Naturally, Microsoft insists that it won't watch you if you don't want it to watch you.
"If you want privacy, we'll give you modes that ensure your privacy," Jeff Henshaw, a Microsoft grand poobah, said this week.
"'If" you want privacy? Modes?"
Such passive language has long been the moist, shadowy ground where the cobra waits for the mouse.
"It's not the case where you'll be able to remove the camera altogether," Henshaw admitted. "But you'll be able to put the system in modes where you can be completely secure about the fact that the camera is off and can't see you."
Isn't that the kind of thing that techies always say? And then they laugh. Mirthlessly.
This is the part of the movie where the scientist shows you the cute little dinosaur babies.
"This adorable miniature Velociraptor will never grow and never attack its human masters. You can be completely secure," says the kind scientist.
And you know what happens to him.
Old School doesn't just go around demanding presidential drone strikes on Xbox One because he feels like it.
He's spent years professionally studying game consoles, reviewing and analyzing video games for a great metropolitan newspaper.
And on weekdays, he helps out with the column.

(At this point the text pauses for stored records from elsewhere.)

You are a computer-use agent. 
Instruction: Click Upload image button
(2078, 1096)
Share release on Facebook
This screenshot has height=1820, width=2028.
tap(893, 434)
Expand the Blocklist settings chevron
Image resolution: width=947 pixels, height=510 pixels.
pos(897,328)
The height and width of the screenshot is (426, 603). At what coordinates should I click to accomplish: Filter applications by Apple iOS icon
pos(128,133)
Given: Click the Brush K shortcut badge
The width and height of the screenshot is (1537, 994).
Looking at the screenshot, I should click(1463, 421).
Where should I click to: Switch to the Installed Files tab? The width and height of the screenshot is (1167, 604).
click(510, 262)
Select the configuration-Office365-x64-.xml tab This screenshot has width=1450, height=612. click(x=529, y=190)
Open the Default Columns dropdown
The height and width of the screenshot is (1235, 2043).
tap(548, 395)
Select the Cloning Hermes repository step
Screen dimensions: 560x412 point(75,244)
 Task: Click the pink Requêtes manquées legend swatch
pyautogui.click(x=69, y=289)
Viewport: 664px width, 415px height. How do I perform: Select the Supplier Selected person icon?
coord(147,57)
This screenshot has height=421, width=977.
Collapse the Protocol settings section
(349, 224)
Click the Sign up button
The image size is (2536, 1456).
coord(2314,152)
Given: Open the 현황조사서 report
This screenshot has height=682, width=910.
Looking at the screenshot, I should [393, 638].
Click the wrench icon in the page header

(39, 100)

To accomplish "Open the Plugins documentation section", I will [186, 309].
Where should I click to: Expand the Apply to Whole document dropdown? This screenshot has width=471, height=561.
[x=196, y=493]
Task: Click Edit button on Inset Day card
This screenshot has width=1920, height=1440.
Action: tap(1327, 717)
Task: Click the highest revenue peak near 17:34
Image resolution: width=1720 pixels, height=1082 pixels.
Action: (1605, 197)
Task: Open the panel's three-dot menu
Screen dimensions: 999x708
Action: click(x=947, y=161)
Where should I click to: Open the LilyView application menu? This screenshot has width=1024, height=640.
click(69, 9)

So Old School doesn't merely think that the Xbox One is evil. He knows it's evil.
"Because it spies on you," he said.
This week, the fancy game console was revealed to much fanfare over the Internet.
Gamers and people who just have to have the latest technology in their homes (to make the rest of us feel stupid) were squealing with delight and glee.
It has superior technology making video gaming even more addictive than that of older models. It also has a Blu-ray player, the better to show extreme detail.
And serious video game players are expected to love all the features.
"It's supposed to be great for gamers," said a young bearded fellow with hipster glasses and skinny mustard-colored pants. "But what I don't like about the Xbox One is that I'll have to buy all new games."